A liberal think tank has condemned comments by the BMA’s chairman that private firms being allowed to run aspects of the NHS means the service is being run like a “shoddy supermarket war”.
The director of Progressive Vision, Shane Frith, said the NHS should be run more like supermarkets, not less. He branded Dr Hamish Meldrum’s (pictured) remarks to the BMA’s annual conference in Edinburgh as “ridiculous”, adding that supermarket competition was “neither shoddy nor warlike”.
“Supermarket customers can buy a wide and diverse range of products, at very reasonable prices and can expect minimal queues or waiting times to get what they want,” he said. “If only NHS patients were so lucky. They often have to wait weeks or months for the treatment they need, have very little choice in the service they get and end up receiving health care that rates amongst the worst in the advanced world.”

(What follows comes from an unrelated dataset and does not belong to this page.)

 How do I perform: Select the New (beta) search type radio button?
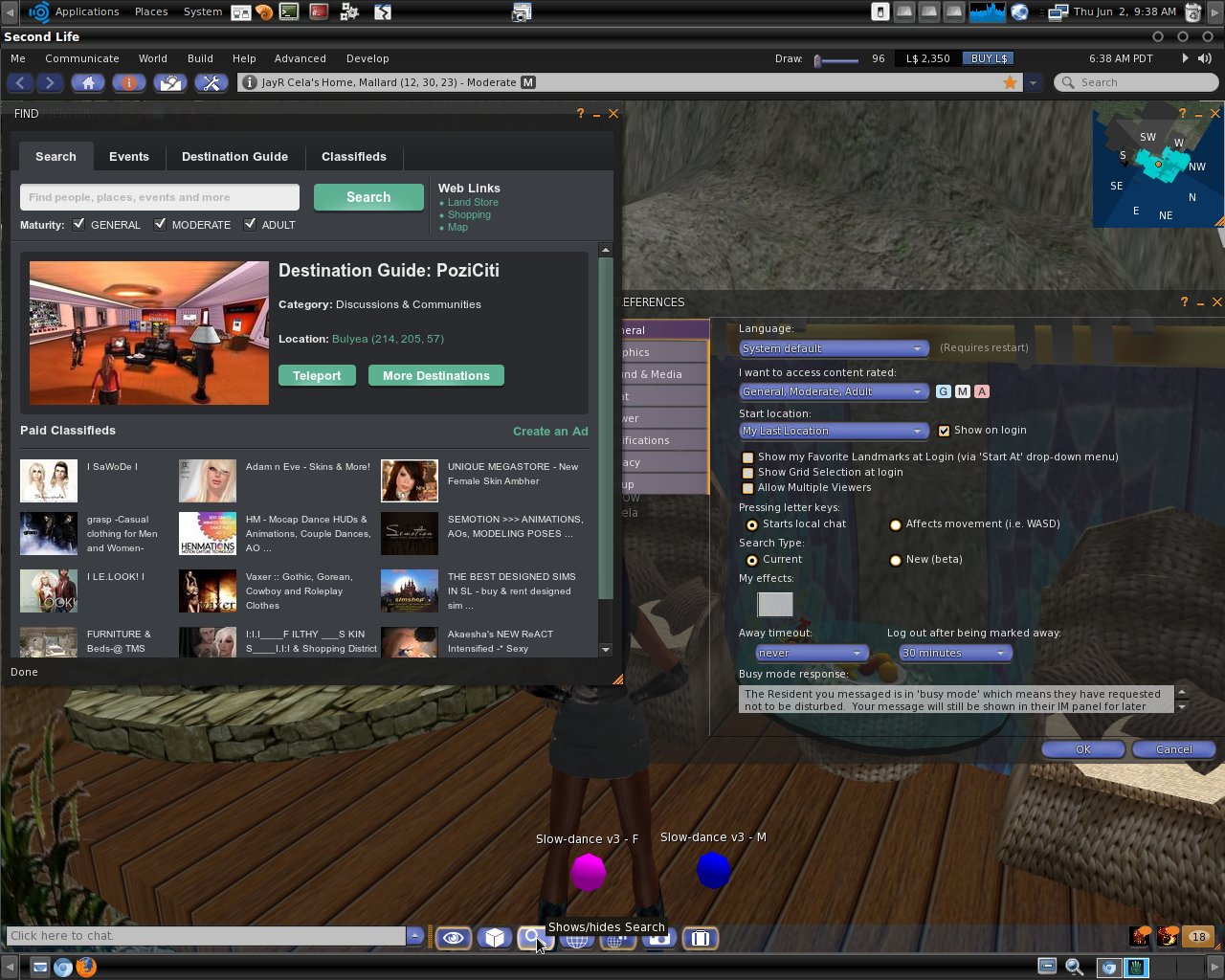(x=896, y=559)
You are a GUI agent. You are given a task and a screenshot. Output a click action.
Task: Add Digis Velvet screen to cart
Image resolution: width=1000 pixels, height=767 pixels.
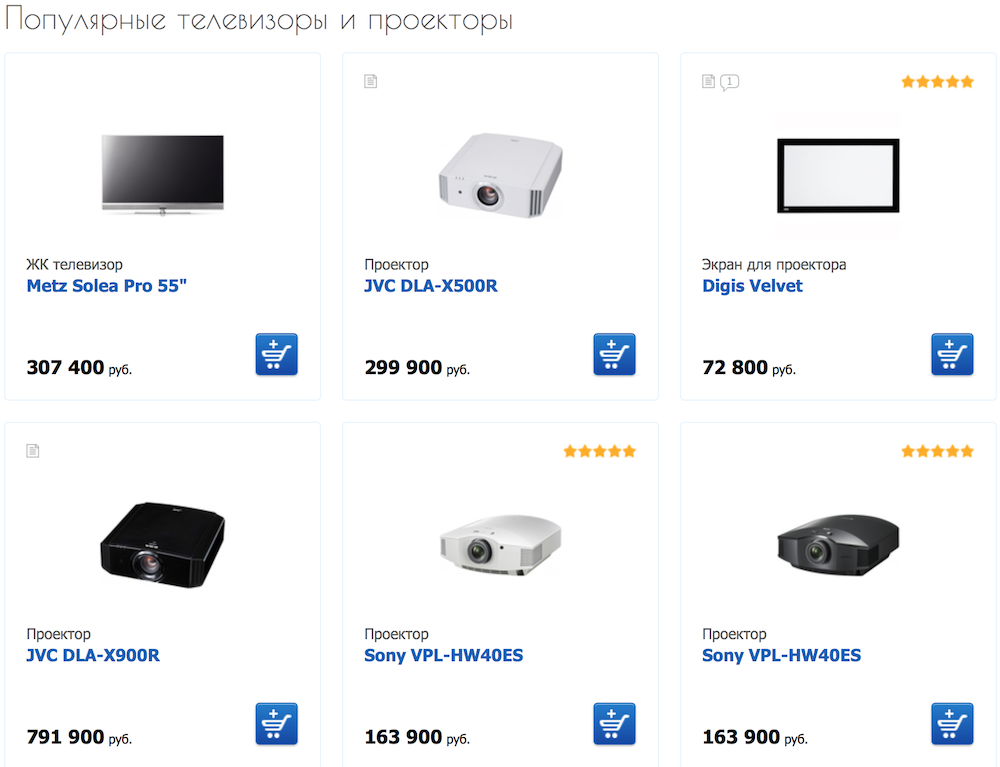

James Fothergill, head of public services policy at the CBI, which represents private firms, said the BMA was misguided in its attack on the strategic use of the private sector to deliver healthcare to the NHS.
“Evidence shows that in England, where reforms have been more radical, the NHS has delivered significantly better outcomes than in Scotland, where reforms have been held back,” he said. “A recent report by the Healthcare Commission said that competition to provide NHS care has led to improved services in many areas.”